Original Recipe is from Diabetic Living Magazine
You might have thought two things don’t go together very well, but boy, oh boy, do they ever! Carrots, rich in beta-carotene, combine with fiber-filled garbanzo beans to make this a great dip recipe for snacks. This dip is even a fantastic spread on sandwiches! Add some cucumber, lettuce, tomato to some bread, and YUM!
What are your favorite ways to eat hummus? Are you a veggie or cracker person? Eat it by the spoon or dip your carrots?

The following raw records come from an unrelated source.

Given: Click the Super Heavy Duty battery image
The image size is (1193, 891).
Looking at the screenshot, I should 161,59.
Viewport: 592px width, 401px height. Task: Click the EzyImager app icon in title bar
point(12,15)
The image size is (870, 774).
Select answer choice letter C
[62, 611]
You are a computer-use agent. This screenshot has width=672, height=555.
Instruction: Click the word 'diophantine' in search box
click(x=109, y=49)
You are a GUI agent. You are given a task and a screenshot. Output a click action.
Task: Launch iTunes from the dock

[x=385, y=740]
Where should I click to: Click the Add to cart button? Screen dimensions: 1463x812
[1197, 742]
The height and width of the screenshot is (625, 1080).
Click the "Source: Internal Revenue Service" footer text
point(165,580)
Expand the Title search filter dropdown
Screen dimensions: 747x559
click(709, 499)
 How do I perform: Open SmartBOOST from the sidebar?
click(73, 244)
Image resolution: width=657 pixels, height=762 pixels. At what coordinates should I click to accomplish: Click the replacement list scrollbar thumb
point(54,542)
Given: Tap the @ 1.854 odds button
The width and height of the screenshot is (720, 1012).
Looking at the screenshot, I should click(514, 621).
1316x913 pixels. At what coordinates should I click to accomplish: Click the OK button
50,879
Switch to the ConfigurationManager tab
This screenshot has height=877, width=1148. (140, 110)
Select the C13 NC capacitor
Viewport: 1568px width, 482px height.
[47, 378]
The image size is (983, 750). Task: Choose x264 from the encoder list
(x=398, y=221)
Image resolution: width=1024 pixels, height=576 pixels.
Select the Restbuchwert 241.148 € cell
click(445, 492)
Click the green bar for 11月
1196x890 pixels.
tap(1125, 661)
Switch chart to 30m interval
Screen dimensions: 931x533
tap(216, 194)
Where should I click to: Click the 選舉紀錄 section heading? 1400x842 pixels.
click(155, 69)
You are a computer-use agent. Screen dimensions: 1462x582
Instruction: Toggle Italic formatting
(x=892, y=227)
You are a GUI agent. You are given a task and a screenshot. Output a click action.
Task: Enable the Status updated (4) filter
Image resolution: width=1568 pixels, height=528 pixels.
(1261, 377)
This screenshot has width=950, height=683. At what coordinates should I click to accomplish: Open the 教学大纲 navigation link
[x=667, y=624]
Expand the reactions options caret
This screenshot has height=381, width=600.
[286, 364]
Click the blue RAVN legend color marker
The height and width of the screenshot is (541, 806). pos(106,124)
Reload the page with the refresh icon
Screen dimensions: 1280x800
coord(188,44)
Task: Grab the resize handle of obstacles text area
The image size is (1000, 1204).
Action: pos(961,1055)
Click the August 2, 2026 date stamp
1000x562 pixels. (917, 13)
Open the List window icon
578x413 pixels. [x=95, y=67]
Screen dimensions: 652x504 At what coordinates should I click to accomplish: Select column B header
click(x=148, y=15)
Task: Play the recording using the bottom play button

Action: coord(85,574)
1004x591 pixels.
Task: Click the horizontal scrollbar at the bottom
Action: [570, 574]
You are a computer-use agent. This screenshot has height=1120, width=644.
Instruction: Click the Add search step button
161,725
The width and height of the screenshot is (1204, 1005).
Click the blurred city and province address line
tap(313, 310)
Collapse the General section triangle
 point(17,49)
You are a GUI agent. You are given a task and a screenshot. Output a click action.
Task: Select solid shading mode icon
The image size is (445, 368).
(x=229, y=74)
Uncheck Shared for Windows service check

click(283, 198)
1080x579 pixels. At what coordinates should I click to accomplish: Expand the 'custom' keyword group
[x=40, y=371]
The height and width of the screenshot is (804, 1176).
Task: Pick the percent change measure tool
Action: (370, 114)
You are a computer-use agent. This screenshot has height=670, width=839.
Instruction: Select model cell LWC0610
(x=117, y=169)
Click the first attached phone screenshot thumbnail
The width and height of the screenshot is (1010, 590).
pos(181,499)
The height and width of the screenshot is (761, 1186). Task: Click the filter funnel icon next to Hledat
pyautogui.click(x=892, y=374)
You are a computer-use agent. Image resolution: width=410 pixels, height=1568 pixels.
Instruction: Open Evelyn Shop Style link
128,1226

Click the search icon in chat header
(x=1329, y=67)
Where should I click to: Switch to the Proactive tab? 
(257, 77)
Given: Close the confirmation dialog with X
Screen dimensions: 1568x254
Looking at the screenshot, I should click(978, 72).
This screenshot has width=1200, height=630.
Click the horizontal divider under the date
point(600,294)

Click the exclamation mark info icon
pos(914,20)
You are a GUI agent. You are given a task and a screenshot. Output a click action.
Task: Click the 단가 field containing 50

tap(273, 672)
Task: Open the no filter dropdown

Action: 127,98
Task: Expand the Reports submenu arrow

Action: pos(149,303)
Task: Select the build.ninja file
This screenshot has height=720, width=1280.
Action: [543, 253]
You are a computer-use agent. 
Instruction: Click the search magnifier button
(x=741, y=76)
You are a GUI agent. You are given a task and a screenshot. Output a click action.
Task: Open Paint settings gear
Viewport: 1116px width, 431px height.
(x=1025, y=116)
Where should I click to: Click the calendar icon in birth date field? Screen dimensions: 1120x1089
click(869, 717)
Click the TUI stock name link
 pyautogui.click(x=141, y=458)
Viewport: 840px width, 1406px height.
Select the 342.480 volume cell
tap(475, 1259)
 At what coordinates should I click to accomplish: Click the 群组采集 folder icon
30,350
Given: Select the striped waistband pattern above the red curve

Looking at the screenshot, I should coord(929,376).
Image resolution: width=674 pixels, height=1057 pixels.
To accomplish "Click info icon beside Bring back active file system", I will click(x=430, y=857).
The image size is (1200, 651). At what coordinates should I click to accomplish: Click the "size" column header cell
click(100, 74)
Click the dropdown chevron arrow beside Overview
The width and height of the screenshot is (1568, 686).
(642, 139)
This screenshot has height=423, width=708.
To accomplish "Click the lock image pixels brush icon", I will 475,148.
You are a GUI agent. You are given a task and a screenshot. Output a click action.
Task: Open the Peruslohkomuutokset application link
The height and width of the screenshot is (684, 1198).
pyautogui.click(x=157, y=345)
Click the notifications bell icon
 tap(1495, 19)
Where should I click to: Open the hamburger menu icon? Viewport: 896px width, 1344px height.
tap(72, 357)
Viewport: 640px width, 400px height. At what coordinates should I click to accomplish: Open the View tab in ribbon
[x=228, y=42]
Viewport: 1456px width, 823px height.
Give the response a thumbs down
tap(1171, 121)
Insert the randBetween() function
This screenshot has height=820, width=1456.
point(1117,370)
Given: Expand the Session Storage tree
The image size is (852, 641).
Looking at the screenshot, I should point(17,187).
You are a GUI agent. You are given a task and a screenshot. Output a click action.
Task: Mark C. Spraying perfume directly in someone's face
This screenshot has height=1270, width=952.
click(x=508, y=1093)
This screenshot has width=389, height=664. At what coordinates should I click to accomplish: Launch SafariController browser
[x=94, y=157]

[What You Need to make hummus]
1 cup chopped carrots
1 (15 ounces) can garbanzo beans (chickpeas), rinsed and drained
¼ cup tahini (sesame seed paste)
Two tablespoons lemon juice
Two cloves garlic quartered
½ teaspoon ground cumin
¼ teaspoon salt
Two tablespoons snipped fresh parsley
<Let’s Make It>
- In a covered small saucepan, cook carrots in a small amount of boiling water for 6 to 8 minutes or until tender; drain.
- In a food processor combine cooked carrots, garbanzo beans, tahini, lemon juice, garlic, cumin, and salt.
- Cover and process until mixture are smooth.
- Transfer to a small serving bowl.
- Stir in parsley.
- Cover with plastic wrap or foil and chill for at least 1 hour or up to 3 days.
- If too thick, stir in enough water, one tablespoon at a time, until dipping consistency.
- Serving size: 2 tablespoons
- Per serving: 0 calories; 0 fat(0 sat); 0 fiber; 0 carbohydrates; 0 protein; 0 folate; 0 cholesterol; 0sugars; 0 g added sugars; 0 vitamin A; 0 vitamin C; 0 calcium; 0 iron; 0 sodium; 0 potassium
- Carbohydrate Servings: 0
- Exchanges: ½ starch, ½ fat
Let me know what you think if you make this delicious spread/dip! I love it, and the family loves it as well, it’s a nice change to the good ole classic of hummus!